--- What you have to do ---
The records below are to be written out again, exactly as they appear.

[Start of Attachment]

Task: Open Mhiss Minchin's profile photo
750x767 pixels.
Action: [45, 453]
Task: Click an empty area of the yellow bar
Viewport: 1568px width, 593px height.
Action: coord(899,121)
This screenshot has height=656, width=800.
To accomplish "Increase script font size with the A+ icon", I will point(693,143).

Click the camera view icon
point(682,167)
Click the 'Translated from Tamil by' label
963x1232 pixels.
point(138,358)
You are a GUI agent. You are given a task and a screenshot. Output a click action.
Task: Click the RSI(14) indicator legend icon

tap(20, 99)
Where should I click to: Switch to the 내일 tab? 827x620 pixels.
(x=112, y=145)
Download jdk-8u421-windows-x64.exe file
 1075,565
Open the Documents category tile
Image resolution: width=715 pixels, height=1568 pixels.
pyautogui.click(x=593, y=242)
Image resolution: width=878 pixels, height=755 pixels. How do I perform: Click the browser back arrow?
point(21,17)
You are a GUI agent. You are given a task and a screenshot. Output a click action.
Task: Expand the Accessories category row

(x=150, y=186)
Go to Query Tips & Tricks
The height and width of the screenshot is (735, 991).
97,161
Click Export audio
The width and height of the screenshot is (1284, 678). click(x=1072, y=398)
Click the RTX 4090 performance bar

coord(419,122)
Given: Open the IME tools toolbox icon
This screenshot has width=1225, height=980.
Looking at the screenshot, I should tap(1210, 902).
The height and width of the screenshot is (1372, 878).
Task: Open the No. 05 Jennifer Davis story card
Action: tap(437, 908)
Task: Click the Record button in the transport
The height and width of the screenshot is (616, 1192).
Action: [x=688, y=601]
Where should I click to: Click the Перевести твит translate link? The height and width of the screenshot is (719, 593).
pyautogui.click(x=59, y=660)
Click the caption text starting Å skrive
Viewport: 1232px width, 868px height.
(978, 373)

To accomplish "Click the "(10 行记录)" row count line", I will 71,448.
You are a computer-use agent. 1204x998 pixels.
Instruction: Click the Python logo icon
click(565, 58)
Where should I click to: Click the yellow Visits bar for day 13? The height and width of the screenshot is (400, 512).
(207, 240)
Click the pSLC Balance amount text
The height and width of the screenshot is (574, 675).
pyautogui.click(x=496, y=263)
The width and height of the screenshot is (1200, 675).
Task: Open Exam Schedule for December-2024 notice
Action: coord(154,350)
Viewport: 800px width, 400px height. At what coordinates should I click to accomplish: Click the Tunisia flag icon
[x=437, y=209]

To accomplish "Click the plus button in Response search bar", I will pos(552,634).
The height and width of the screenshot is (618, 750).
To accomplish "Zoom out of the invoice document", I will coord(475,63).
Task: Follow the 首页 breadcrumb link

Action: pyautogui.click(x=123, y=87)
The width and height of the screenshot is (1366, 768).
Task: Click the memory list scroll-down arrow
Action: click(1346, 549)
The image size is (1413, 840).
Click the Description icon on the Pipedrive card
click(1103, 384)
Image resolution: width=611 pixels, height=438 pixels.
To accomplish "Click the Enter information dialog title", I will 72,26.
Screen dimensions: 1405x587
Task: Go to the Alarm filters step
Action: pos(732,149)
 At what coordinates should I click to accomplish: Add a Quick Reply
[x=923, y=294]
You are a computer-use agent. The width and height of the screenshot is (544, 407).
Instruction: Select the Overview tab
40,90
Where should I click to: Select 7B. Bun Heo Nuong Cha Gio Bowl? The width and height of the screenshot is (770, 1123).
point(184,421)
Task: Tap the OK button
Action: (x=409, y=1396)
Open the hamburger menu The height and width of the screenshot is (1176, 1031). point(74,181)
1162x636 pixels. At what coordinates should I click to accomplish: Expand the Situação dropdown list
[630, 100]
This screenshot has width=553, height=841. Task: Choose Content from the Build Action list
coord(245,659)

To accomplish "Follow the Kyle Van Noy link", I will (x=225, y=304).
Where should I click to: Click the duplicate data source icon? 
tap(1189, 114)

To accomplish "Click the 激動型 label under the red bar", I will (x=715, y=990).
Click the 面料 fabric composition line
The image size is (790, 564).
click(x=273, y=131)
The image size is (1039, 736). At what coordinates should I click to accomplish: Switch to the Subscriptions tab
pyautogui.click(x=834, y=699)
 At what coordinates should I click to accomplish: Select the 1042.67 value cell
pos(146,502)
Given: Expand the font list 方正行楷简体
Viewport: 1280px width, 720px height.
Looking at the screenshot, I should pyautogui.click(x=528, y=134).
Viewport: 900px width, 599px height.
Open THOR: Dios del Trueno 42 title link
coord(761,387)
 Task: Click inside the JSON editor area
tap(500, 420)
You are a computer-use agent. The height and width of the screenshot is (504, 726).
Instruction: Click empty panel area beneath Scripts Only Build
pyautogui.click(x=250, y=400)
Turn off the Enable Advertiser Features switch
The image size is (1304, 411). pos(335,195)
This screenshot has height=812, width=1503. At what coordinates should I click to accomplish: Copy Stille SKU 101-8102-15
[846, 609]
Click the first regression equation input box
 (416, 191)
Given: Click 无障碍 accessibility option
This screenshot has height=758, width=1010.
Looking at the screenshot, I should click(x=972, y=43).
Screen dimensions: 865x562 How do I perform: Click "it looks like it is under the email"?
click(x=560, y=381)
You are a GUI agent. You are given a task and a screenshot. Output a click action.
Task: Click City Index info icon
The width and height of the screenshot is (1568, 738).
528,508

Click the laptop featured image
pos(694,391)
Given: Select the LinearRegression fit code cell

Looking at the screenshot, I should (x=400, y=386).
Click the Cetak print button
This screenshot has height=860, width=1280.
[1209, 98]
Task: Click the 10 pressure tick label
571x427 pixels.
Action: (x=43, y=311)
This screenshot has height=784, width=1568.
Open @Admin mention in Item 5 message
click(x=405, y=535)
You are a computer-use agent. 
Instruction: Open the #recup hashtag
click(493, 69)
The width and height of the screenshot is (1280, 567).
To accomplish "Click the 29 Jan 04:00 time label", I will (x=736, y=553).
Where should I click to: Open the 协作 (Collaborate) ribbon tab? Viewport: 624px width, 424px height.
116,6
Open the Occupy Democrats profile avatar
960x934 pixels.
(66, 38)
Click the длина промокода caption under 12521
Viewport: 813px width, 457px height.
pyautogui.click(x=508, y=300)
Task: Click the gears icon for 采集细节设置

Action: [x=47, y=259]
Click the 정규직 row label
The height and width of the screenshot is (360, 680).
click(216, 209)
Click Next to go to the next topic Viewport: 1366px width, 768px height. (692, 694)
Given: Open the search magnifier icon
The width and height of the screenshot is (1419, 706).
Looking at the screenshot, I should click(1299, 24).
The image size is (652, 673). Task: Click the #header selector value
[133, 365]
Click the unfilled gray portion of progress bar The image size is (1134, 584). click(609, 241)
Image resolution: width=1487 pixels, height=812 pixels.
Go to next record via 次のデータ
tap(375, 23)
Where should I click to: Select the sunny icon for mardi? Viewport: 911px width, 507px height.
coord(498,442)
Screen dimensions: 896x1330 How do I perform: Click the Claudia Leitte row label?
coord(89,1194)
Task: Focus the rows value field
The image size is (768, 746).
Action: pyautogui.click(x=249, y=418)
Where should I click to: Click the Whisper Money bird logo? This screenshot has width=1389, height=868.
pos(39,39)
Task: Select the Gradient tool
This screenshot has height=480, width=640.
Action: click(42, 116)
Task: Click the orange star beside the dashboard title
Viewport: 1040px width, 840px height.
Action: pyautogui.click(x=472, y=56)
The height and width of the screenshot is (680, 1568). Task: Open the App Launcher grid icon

[End of Attachment]

--- Worked solution ---
Task: Open Mhiss Minchin's profile photo
750x767 pixels.
Action: [45, 453]
Task: Click an empty area of the yellow bar
Viewport: 1568px width, 593px height.
Action: coord(899,121)
This screenshot has height=656, width=800.
To accomplish "Increase script font size with the A+ icon", I will point(693,143).

Click the camera view icon
point(682,167)
Click the 'Translated from Tamil by' label
963x1232 pixels.
point(138,358)
You are a GUI agent. You are given a task and a screenshot. Output a click action.
Task: Click the RSI(14) indicator legend icon

tap(20, 99)
Where should I click to: Switch to the 내일 tab? 827x620 pixels.
(x=112, y=145)
Download jdk-8u421-windows-x64.exe file
 1075,565
Open the Documents category tile
Image resolution: width=715 pixels, height=1568 pixels.
pyautogui.click(x=593, y=242)
Image resolution: width=878 pixels, height=755 pixels. How do I perform: Click the browser back arrow?
point(21,17)
You are a GUI agent. You are given a task and a screenshot. Output a click action.
Task: Expand the Accessories category row

(x=150, y=186)
Go to Query Tips & Tricks
The height and width of the screenshot is (735, 991).
97,161
Click Export audio
The width and height of the screenshot is (1284, 678). click(x=1072, y=398)
Click the RTX 4090 performance bar

coord(419,122)
Given: Open the IME tools toolbox icon
This screenshot has width=1225, height=980.
Looking at the screenshot, I should tap(1210, 902).
The height and width of the screenshot is (1372, 878).
Task: Open the No. 05 Jennifer Davis story card
Action: tap(437, 908)
Task: Click the Record button in the transport
The height and width of the screenshot is (616, 1192).
Action: [x=688, y=601]
Where should I click to: Click the Перевести твит translate link? The height and width of the screenshot is (719, 593).
pyautogui.click(x=59, y=660)
Click the caption text starting Å skrive
Viewport: 1232px width, 868px height.
(978, 373)

To accomplish "Click the "(10 行记录)" row count line", I will 71,448.
You are a computer-use agent. 1204x998 pixels.
Instruction: Click the Python logo icon
click(565, 58)
Where should I click to: Click the yellow Visits bar for day 13? The height and width of the screenshot is (400, 512).
(207, 240)
Click the pSLC Balance amount text
The height and width of the screenshot is (574, 675).
pyautogui.click(x=496, y=263)
The width and height of the screenshot is (1200, 675).
Task: Open Exam Schedule for December-2024 notice
Action: coord(154,350)
Viewport: 800px width, 400px height. At what coordinates should I click to accomplish: Click the Tunisia flag icon
[x=437, y=209]

To accomplish "Click the plus button in Response search bar", I will pos(552,634).
The height and width of the screenshot is (618, 750).
To accomplish "Zoom out of the invoice document", I will coord(475,63).
Task: Follow the 首页 breadcrumb link

Action: pyautogui.click(x=123, y=87)
The width and height of the screenshot is (1366, 768).
Task: Click the memory list scroll-down arrow
Action: click(1346, 549)
The image size is (1413, 840).
Click the Description icon on the Pipedrive card
click(1103, 384)
Image resolution: width=611 pixels, height=438 pixels.
To accomplish "Click the Enter information dialog title", I will 72,26.
Screen dimensions: 1405x587
Task: Go to the Alarm filters step
Action: pos(732,149)
 At what coordinates should I click to accomplish: Add a Quick Reply
[x=923, y=294]
You are a computer-use agent. The width and height of the screenshot is (544, 407).
Instruction: Select the Overview tab
40,90
Where should I click to: Select 7B. Bun Heo Nuong Cha Gio Bowl? The width and height of the screenshot is (770, 1123).
point(184,421)
Task: Tap the OK button
Action: (x=409, y=1396)
Open the hamburger menu The height and width of the screenshot is (1176, 1031). point(74,181)
1162x636 pixels. At what coordinates should I click to accomplish: Expand the Situação dropdown list
[630, 100]
This screenshot has width=553, height=841. Task: Choose Content from the Build Action list
coord(245,659)

To accomplish "Follow the Kyle Van Noy link", I will (x=225, y=304).
Where should I click to: Click the duplicate data source icon? 
tap(1189, 114)

To accomplish "Click the 激動型 label under the red bar", I will (x=715, y=990).
Click the 面料 fabric composition line
The image size is (790, 564).
click(x=273, y=131)
The image size is (1039, 736). At what coordinates should I click to accomplish: Switch to the Subscriptions tab
pyautogui.click(x=834, y=699)
 At what coordinates should I click to accomplish: Select the 1042.67 value cell
pos(146,502)
Given: Expand the font list 方正行楷简体
Viewport: 1280px width, 720px height.
Looking at the screenshot, I should pyautogui.click(x=528, y=134).
Viewport: 900px width, 599px height.
Open THOR: Dios del Trueno 42 title link
coord(761,387)
 Task: Click inside the JSON editor area
tap(500, 420)
You are a computer-use agent. The height and width of the screenshot is (504, 726).
Instruction: Click empty panel area beneath Scripts Only Build
pyautogui.click(x=250, y=400)
Turn off the Enable Advertiser Features switch
The image size is (1304, 411). pos(335,195)
This screenshot has height=812, width=1503. At what coordinates should I click to accomplish: Copy Stille SKU 101-8102-15
[846, 609]
Click the first regression equation input box
 (416, 191)
Given: Click 无障碍 accessibility option
This screenshot has height=758, width=1010.
Looking at the screenshot, I should click(x=972, y=43).
Screen dimensions: 865x562 How do I perform: Click "it looks like it is under the email"?
click(x=560, y=381)
You are a GUI agent. You are given a task and a screenshot. Output a click action.
Task: Click City Index info icon
The width and height of the screenshot is (1568, 738).
528,508

Click the laptop featured image
pos(694,391)
Given: Select the LinearRegression fit code cell

Looking at the screenshot, I should (x=400, y=386).
Click the Cetak print button
This screenshot has height=860, width=1280.
[1209, 98]
Task: Click the 10 pressure tick label
571x427 pixels.
Action: (x=43, y=311)
This screenshot has height=784, width=1568.
Open @Admin mention in Item 5 message
click(x=405, y=535)
You are a computer-use agent. 
Instruction: Open the #recup hashtag
click(493, 69)
The width and height of the screenshot is (1280, 567).
To accomplish "Click the 29 Jan 04:00 time label", I will (x=736, y=553).
Where should I click to: Open the 协作 (Collaborate) ribbon tab? Viewport: 624px width, 424px height.
116,6
Open the Occupy Democrats profile avatar
960x934 pixels.
(66, 38)
Click the длина промокода caption under 12521
Viewport: 813px width, 457px height.
pyautogui.click(x=508, y=300)
Task: Click the gears icon for 采集细节设置

Action: [x=47, y=259]
Click the 정규직 row label
The height and width of the screenshot is (360, 680).
click(216, 209)
Click Next to go to the next topic Viewport: 1366px width, 768px height. (692, 694)
Given: Open the search magnifier icon
The width and height of the screenshot is (1419, 706).
Looking at the screenshot, I should click(1299, 24).
The image size is (652, 673). Task: Click the #header selector value
[133, 365]
Click the unfilled gray portion of progress bar The image size is (1134, 584). click(609, 241)
Image resolution: width=1487 pixels, height=812 pixels.
Go to next record via 次のデータ
tap(375, 23)
Where should I click to: Select the sunny icon for mardi? Viewport: 911px width, 507px height.
coord(498,442)
Screen dimensions: 896x1330 How do I perform: Click the Claudia Leitte row label?
coord(89,1194)
Task: Focus the rows value field
The image size is (768, 746).
Action: pyautogui.click(x=249, y=418)
Where should I click to: Click the Whisper Money bird logo? This screenshot has width=1389, height=868.
pos(39,39)
Task: Select the Gradient tool
This screenshot has height=480, width=640.
Action: click(42, 116)
Task: Click the orange star beside the dashboard title
Viewport: 1040px width, 840px height.
Action: pyautogui.click(x=472, y=56)
The height and width of the screenshot is (680, 1568). Task: Open the App Launcher grid icon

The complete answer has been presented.